Lockwood’s fingers aren’t shaking anymore, but they feel unsure all the same. He grips Lucy’s soaked sleeve and pulls straight out. The coat sleeve comes away in his hand, so he tosses it aside. He pulls again on her jumper sleeve. George’s hands squeeze against Lockwood’s tie to keep Lucy’s arm as still as possible. Lockwood tosses the second bloody sleeve behind him before George nods at a nearby clean towel. Lockwood hesitantly plucks it off the floor and wipes his hands on it.
With the bulky fabric out of the way, George gingerly starts to unwrap Lockwood’s tie.
Lockwood protests immediately. “It hasn’t stopped bleed—”
“Stitches, then,” George counters.
Lockwood’s tone goes sharp. “Have you ever done stitches, George?”
“Have you ever shut up, Lockwood?” George fires back. He pauses unwrapping the tourniquet. “This is stressful enough without you being you about it. Hold her arm.”
“She’s passed out.”
“And I don’t want her bloody moving if she wakes up! Hold here and here, or so help me Lockwood—”
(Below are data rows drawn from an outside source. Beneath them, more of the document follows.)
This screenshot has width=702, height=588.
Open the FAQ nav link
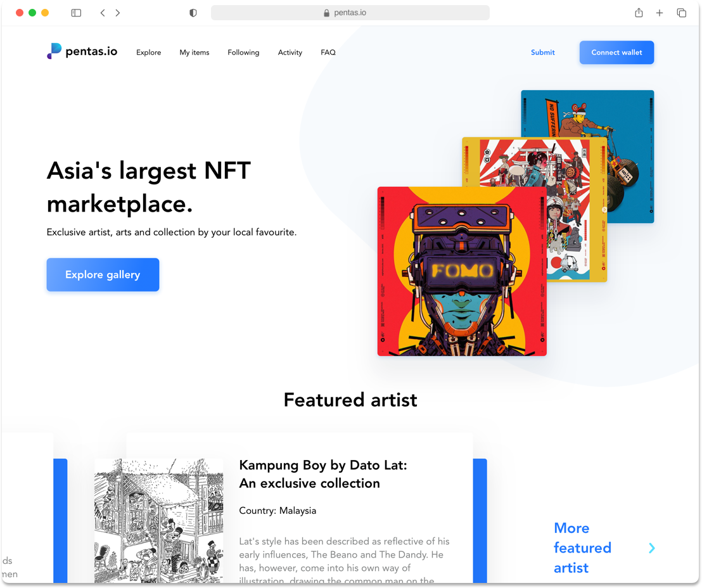coord(328,53)
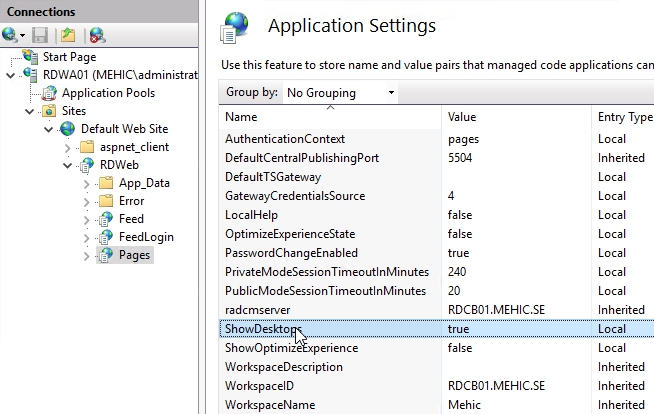The image size is (654, 414).
Task: Click the aspnet_client folder icon
Action: coord(87,147)
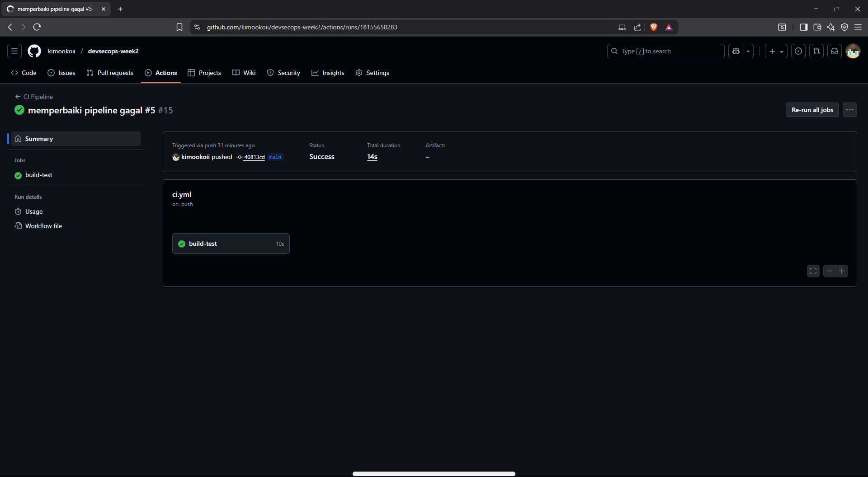Viewport: 868px width, 477px height.
Task: Open the GitHub homepage logo
Action: point(34,51)
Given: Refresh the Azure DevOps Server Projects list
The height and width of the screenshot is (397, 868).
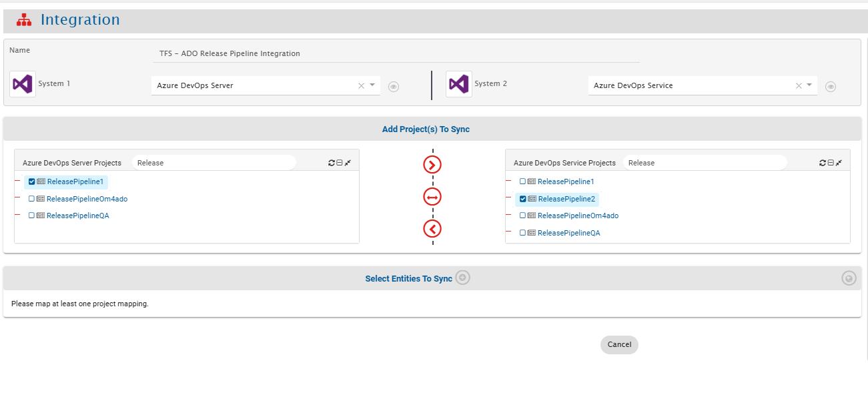Looking at the screenshot, I should [332, 163].
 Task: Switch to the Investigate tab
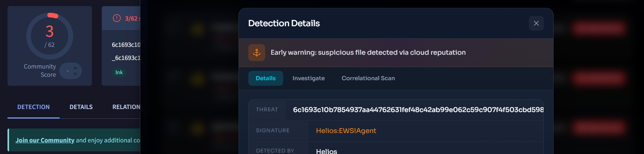tap(309, 78)
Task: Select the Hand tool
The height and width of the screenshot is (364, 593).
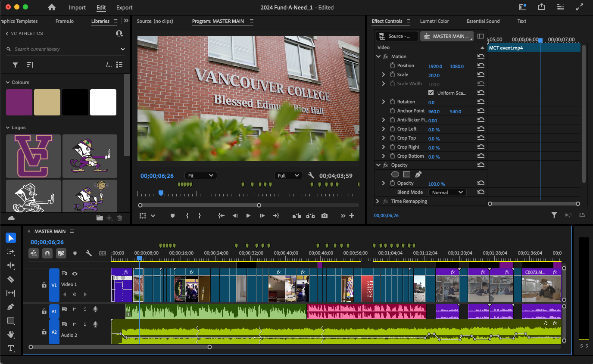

“I’ve got it!” Lockwood relents, setting down his hand towel. His fingers skate on Lucy’s newly bare arm. It’s smeared unevenly with drying blood. Lockwood settles himself on his knees before leaning forward to grip Lucy’s elbow and shoulder joints. “I’ve got it. Go on then.”
George sets Lockwood’s ruined tie onto the towel under Lucy’s arm. He reaches for two bottles of clear liquid—one of filtered water, one of saline—and begins to work. Lockwood bites his tongue as George flushes the cut for what feels like too long. The pressurized water comes out of the squeeze bottle slowly, but George moves the stream patiently back and forth across Lucy’s sliced arm. All the while, blood gushes out unevenly with the clear liquid. It soaks into the towel under her arm. Probably through to the tile underneath.
“She’s losing—”
“I’m making choices!” George snaps. “She can make new blood without a hospital. She might not be able to fight off an infection without one. Besides… it only looks worse than it is.”
“I hope you’re right.”
“Goes without saying.”
When the first bottle empties, George drains the second one the same way. Then George’s hands deftly move on to the next task. He reaches for a hooked needle and pliers and thread.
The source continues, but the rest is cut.